======== Dataset entries

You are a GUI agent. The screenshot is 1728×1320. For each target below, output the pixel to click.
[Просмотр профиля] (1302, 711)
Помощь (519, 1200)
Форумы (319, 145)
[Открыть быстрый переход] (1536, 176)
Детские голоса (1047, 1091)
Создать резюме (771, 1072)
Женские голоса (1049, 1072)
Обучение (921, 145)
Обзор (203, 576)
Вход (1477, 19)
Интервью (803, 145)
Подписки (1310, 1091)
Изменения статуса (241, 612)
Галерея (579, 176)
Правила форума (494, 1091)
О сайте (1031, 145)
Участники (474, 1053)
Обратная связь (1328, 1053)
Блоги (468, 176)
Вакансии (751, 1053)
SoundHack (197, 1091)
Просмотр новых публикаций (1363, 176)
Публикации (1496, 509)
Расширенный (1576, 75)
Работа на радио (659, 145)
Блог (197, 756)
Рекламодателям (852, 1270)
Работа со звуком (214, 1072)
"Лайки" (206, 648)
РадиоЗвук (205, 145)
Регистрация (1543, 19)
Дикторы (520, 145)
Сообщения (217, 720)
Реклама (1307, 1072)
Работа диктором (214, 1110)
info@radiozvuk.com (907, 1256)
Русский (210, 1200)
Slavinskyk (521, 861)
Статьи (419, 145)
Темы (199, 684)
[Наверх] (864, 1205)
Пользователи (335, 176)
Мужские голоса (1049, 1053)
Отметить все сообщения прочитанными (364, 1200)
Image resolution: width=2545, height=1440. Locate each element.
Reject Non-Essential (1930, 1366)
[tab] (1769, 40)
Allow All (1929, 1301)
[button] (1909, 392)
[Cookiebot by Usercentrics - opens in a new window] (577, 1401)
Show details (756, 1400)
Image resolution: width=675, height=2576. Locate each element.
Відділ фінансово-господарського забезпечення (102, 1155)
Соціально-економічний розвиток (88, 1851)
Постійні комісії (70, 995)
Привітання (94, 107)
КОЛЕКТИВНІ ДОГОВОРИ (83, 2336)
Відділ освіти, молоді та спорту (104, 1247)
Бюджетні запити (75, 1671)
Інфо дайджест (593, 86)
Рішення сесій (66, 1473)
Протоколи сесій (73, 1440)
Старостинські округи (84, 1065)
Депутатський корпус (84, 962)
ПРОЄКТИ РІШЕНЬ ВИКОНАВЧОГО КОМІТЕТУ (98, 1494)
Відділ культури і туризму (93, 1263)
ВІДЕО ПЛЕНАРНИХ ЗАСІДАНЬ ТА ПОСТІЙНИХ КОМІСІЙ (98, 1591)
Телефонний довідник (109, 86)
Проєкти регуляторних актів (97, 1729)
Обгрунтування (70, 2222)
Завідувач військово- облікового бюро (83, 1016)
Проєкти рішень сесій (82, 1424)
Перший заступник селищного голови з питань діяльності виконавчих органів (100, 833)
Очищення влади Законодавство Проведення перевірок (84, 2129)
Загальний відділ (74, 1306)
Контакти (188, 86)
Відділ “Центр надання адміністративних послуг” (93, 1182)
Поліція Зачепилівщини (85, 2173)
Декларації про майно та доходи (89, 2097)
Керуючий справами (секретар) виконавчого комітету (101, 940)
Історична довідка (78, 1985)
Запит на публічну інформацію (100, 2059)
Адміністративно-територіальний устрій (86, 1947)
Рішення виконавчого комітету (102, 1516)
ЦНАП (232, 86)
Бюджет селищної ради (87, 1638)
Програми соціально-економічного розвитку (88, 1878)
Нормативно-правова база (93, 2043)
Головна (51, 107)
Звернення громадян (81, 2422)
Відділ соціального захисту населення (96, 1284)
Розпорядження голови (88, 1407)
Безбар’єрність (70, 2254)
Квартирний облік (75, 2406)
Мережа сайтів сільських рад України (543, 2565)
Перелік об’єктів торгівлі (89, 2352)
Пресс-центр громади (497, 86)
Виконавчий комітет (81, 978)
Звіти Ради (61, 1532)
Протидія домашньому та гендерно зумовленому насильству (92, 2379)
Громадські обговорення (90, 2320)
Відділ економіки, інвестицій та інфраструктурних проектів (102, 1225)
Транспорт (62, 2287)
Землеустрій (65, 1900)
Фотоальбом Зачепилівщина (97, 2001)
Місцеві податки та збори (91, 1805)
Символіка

================

__Task requirements__. Start at the first line of the entries and stop at the line that contains "Галерея (579, 176)". Repeat every line in that span exactly, and nothing beyond it.

__Exercise result__.
You are a GUI agent. The screenshot is 1728×1320. For each target below, output the pixel to click.
[Просмотр профиля] (1302, 711)
Помощь (519, 1200)
Форумы (319, 145)
[Открыть быстрый переход] (1536, 176)
Детские голоса (1047, 1091)
Создать резюме (771, 1072)
Женские голоса (1049, 1072)
Обучение (921, 145)
Обзор (203, 576)
Вход (1477, 19)
Интервью (803, 145)
Подписки (1310, 1091)
Изменения статуса (241, 612)
Галерея (579, 176)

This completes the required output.